METHODS: Monoculture of lung epithelial cells (A549) and a co-culture model with A549 and endothelial cells (EA.hy926) were exposed at the ALI for 4 h to different aerosol concentrations of pure SP or a photochemically-aged mixture of primary combustion SP and β-pinene (SOAβPIN-SP) or naphthalene (SOANAP-SP). The internally mixed soot/SOA particles were comprehensively characterized in terms of their physical and chemical properties. We conducted toxicity tests to determine cytotoxicity, intracellular oxidative stress, primary- and secondary-genotoxicity as well as inflammatory and angiogenic effects.  
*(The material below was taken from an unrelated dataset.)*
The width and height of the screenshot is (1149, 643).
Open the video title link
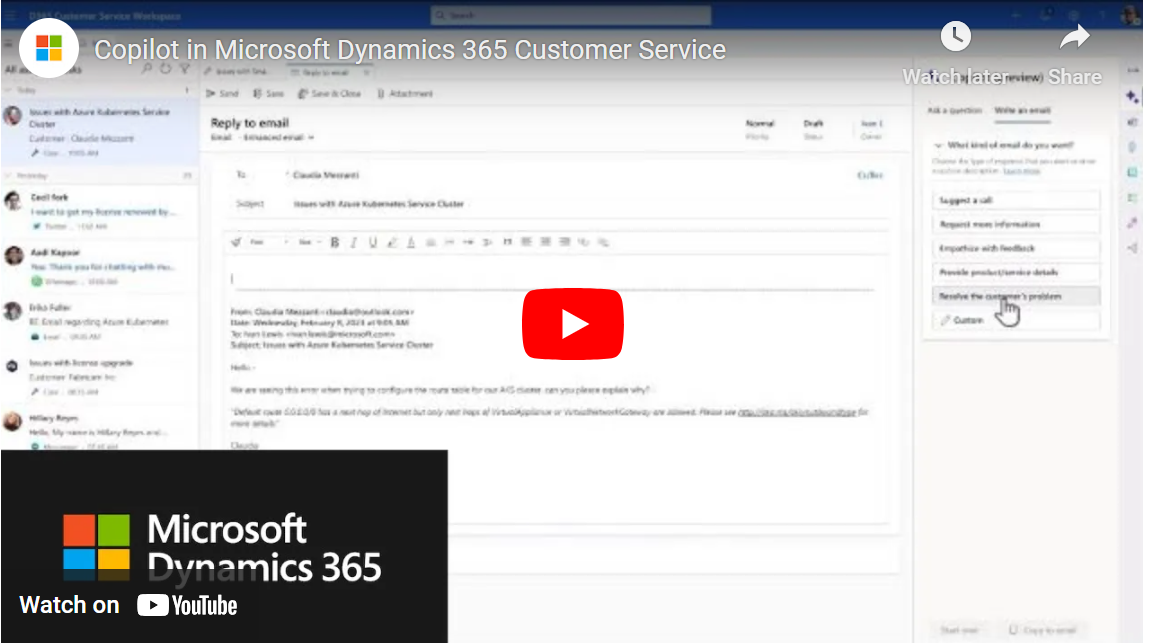(410, 49)
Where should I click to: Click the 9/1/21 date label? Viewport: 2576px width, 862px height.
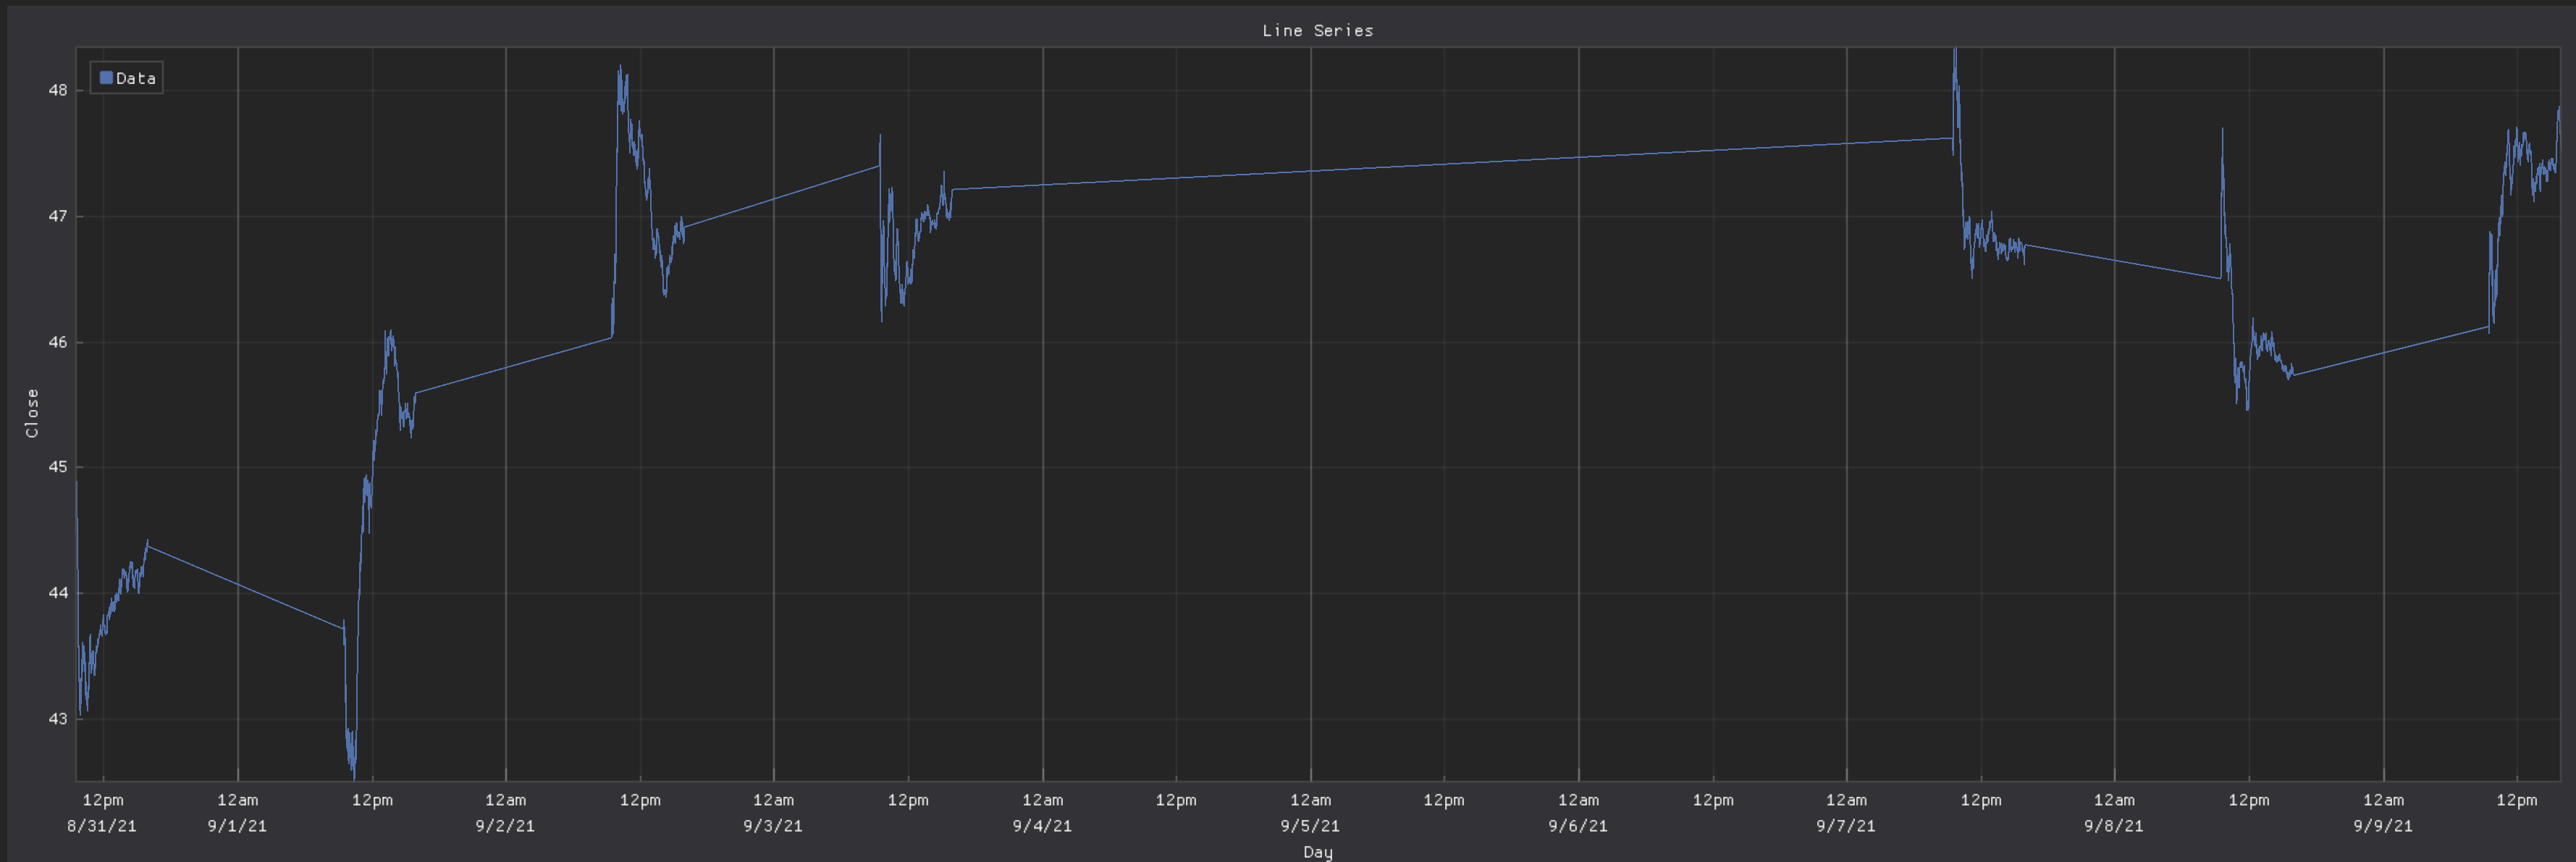tap(238, 826)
RESULTS & DISCUSSION: Both investigated SOA types caused significant toxicological effects, while the nano-sized soot cores alone showed only minor toxic effects under the current experimental settings. The toxicological assays furthermore indicated greater adverse effects of SOANAP-SP compared with SOAβPIN-SP in both cell models. At the functional level, we showed that SOANAP-SP augments the secretion of e.g. malondialdehyde and interleukin-8, and may induce the activation of endothelial cells in the co-culture system. This activation was confirmed by comet assay suggesting secondary genotoxicity and an increased angiogenic potential. Chemical characterization of PM revealed distinct qualitative differences in the composition of the two secondary aerosol types. It is shown that SOA-compounds can increase the toxicity of primary SP, which are ubiquitous in inhabited and wildfire influenced areas. Aromatic precursors, such as naphthalene caused the formation more oxidized, more aromatic SOA of higher oxidation potential with higher toxicity compared to an aliphatic precursors, such as β-pinene. The influence of atmospheric chemistry on the chemical PM composition thus can play a crucial role for the adverse health outcome of emissions.

[1] Cohen AJ, et al., Lancet, 2017, 389(10082), 1907-1918.
[2] Ihantola T, et al., Fibre Toxicol, 2020, 17(1), 27.
[3] Burkholder JB, et al., Environ Sci Technol, 2017, 51(5), 2519-2528.
[4] Park M, et al. Sci Rep, 2018, 8(1), 17007.